→ Problem: Please set down every entry below exactly as given.

=-=-=

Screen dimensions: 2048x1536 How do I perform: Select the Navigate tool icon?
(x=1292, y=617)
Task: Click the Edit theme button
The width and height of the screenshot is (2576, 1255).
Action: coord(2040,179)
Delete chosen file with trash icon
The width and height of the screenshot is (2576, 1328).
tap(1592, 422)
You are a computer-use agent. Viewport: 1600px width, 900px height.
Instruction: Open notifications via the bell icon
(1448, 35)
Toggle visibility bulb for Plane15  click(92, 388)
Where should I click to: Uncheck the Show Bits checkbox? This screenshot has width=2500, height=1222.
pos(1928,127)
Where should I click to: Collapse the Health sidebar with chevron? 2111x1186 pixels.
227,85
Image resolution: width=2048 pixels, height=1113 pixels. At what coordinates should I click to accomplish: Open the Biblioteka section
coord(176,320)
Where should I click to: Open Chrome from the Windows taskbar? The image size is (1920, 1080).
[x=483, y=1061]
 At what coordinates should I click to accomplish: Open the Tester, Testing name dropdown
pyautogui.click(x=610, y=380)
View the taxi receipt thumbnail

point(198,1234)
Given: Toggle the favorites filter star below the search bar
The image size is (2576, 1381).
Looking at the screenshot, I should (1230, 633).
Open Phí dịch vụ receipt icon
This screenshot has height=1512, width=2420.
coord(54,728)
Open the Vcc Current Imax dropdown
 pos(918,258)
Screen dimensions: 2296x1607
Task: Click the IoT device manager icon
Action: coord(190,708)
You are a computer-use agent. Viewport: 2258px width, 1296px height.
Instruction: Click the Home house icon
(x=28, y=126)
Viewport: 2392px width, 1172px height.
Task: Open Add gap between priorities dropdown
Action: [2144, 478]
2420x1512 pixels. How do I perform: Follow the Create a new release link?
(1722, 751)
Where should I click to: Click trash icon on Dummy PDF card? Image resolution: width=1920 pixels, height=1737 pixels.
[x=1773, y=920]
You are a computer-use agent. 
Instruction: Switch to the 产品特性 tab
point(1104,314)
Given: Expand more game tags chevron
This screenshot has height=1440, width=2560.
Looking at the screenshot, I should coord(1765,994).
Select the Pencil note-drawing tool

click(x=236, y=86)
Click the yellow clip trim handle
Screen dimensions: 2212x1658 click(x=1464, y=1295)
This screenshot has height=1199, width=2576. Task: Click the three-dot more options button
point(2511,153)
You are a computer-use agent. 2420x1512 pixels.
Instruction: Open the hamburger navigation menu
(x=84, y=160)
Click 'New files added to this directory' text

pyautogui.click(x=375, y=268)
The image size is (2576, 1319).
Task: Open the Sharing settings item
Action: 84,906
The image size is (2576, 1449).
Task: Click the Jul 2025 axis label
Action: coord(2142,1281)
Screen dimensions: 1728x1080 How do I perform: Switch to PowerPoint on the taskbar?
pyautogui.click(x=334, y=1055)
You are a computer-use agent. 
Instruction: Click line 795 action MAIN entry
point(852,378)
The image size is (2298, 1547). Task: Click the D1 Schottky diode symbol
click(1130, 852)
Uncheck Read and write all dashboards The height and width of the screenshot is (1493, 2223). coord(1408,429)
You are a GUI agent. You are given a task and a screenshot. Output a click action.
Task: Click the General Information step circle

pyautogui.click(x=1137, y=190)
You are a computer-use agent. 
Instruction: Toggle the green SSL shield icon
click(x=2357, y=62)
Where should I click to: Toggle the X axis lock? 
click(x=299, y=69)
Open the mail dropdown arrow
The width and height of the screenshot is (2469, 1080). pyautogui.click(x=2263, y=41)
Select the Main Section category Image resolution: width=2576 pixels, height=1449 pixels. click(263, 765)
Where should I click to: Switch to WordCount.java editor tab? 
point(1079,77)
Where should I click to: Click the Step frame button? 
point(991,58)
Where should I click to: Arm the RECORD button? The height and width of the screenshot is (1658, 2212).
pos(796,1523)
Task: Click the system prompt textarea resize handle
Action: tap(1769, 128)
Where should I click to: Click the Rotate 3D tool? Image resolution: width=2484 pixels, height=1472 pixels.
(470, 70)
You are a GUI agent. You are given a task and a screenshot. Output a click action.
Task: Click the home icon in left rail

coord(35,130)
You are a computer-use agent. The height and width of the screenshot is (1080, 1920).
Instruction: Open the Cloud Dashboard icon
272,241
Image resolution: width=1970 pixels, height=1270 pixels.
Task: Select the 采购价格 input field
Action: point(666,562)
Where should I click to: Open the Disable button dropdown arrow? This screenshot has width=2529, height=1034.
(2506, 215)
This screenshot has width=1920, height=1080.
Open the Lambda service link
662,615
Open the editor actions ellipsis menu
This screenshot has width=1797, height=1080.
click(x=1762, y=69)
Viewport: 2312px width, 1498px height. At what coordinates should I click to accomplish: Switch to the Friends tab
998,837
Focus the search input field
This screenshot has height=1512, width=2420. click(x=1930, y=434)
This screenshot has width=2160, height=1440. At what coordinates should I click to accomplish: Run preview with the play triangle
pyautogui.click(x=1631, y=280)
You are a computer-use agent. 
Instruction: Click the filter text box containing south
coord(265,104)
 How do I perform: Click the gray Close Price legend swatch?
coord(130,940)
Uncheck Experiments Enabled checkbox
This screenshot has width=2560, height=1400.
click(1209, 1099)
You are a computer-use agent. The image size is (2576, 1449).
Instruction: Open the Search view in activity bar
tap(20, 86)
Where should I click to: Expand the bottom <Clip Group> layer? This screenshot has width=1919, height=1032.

=-=-=

→ Solution to this problem:
Screen dimensions: 2048x1536 How do I perform: Select the Navigate tool icon?
(x=1292, y=617)
Task: Click the Edit theme button
The width and height of the screenshot is (2576, 1255).
Action: coord(2040,179)
Delete chosen file with trash icon
The width and height of the screenshot is (2576, 1328).
tap(1592, 422)
You are a computer-use agent. Viewport: 1600px width, 900px height.
Instruction: Open notifications via the bell icon
(1448, 35)
Toggle visibility bulb for Plane15  click(92, 388)
Where should I click to: Uncheck the Show Bits checkbox? This screenshot has width=2500, height=1222.
pos(1928,127)
Where should I click to: Collapse the Health sidebar with chevron? 2111x1186 pixels.
227,85
Image resolution: width=2048 pixels, height=1113 pixels. At what coordinates should I click to accomplish: Open the Biblioteka section
coord(176,320)
Where should I click to: Open Chrome from the Windows taskbar? The image size is (1920, 1080).
[x=483, y=1061]
 At what coordinates should I click to accomplish: Open the Tester, Testing name dropdown
pyautogui.click(x=610, y=380)
View the taxi receipt thumbnail

point(198,1234)
Given: Toggle the favorites filter star below the search bar
The image size is (2576, 1381).
Looking at the screenshot, I should (1230, 633).
Open Phí dịch vụ receipt icon
This screenshot has height=1512, width=2420.
coord(54,728)
Open the Vcc Current Imax dropdown
 pos(918,258)
Screen dimensions: 2296x1607
Task: Click the IoT device manager icon
Action: coord(190,708)
You are a computer-use agent. Viewport: 2258px width, 1296px height.
Instruction: Click the Home house icon
(x=28, y=126)
Viewport: 2392px width, 1172px height.
Task: Open Add gap between priorities dropdown
Action: [2144, 478]
2420x1512 pixels. How do I perform: Follow the Create a new release link?
(1722, 751)
Where should I click to: Click trash icon on Dummy PDF card? Image resolution: width=1920 pixels, height=1737 pixels.
[x=1773, y=920]
You are a computer-use agent. 
Instruction: Switch to the 产品特性 tab
point(1104,314)
Given: Expand more game tags chevron
This screenshot has height=1440, width=2560.
Looking at the screenshot, I should coord(1765,994).
Select the Pencil note-drawing tool

click(x=236, y=86)
Click the yellow clip trim handle
Screen dimensions: 2212x1658 click(x=1464, y=1295)
This screenshot has height=1199, width=2576. Task: Click the three-dot more options button
point(2511,153)
You are a computer-use agent. 2420x1512 pixels.
Instruction: Open the hamburger navigation menu
(x=84, y=160)
Click 'New files added to this directory' text

pyautogui.click(x=375, y=268)
The image size is (2576, 1319).
Task: Open the Sharing settings item
Action: 84,906
The image size is (2576, 1449).
Task: Click the Jul 2025 axis label
Action: coord(2142,1281)
Screen dimensions: 1728x1080 How do I perform: Switch to PowerPoint on the taskbar?
pyautogui.click(x=334, y=1055)
You are a computer-use agent. 
Instruction: Click line 795 action MAIN entry
point(852,378)
The image size is (2298, 1547). Task: Click the D1 Schottky diode symbol
click(1130, 852)
Uncheck Read and write all dashboards The height and width of the screenshot is (1493, 2223). coord(1408,429)
You are a GUI agent. You are given a task and a screenshot. Output a click action.
Task: Click the General Information step circle

pyautogui.click(x=1137, y=190)
You are a computer-use agent. 
Instruction: Toggle the green SSL shield icon
click(x=2357, y=62)
Where should I click to: Toggle the X axis lock? 
click(x=299, y=69)
Open the mail dropdown arrow
The width and height of the screenshot is (2469, 1080). pyautogui.click(x=2263, y=41)
Select the Main Section category Image resolution: width=2576 pixels, height=1449 pixels. click(263, 765)
Where should I click to: Switch to WordCount.java editor tab? 
point(1079,77)
Where should I click to: Click the Step frame button? 
point(991,58)
Where should I click to: Arm the RECORD button? The height and width of the screenshot is (1658, 2212).
pos(796,1523)
Task: Click the system prompt textarea resize handle
Action: tap(1769, 128)
Where should I click to: Click the Rotate 3D tool? Image resolution: width=2484 pixels, height=1472 pixels.
(470, 70)
You are a GUI agent. You are given a task and a screenshot. Output a click action.
Task: Click the home icon in left rail

coord(35,130)
You are a computer-use agent. The height and width of the screenshot is (1080, 1920).
Instruction: Open the Cloud Dashboard icon
272,241
Image resolution: width=1970 pixels, height=1270 pixels.
Task: Select the 采购价格 input field
Action: point(666,562)
Where should I click to: Open the Disable button dropdown arrow? This screenshot has width=2529, height=1034.
(2506, 215)
This screenshot has width=1920, height=1080.
Open the Lambda service link
662,615
Open the editor actions ellipsis menu
This screenshot has width=1797, height=1080.
click(x=1762, y=69)
Viewport: 2312px width, 1498px height. At what coordinates should I click to accomplish: Switch to the Friends tab
998,837
Focus the search input field
This screenshot has height=1512, width=2420. click(x=1930, y=434)
This screenshot has width=2160, height=1440. At what coordinates should I click to accomplish: Run preview with the play triangle
pyautogui.click(x=1631, y=280)
You are a computer-use agent. 
Instruction: Click the filter text box containing south
coord(265,104)
 How do I perform: Click the gray Close Price legend swatch?
coord(130,940)
Uncheck Experiments Enabled checkbox
This screenshot has width=2560, height=1400.
click(1209, 1099)
You are a computer-use agent. The image size is (2576, 1449).
Instruction: Open the Search view in activity bar
tap(20, 86)
Where should I click to: Expand the bottom <Clip Group> layer? This screenshot has width=1919, height=1032.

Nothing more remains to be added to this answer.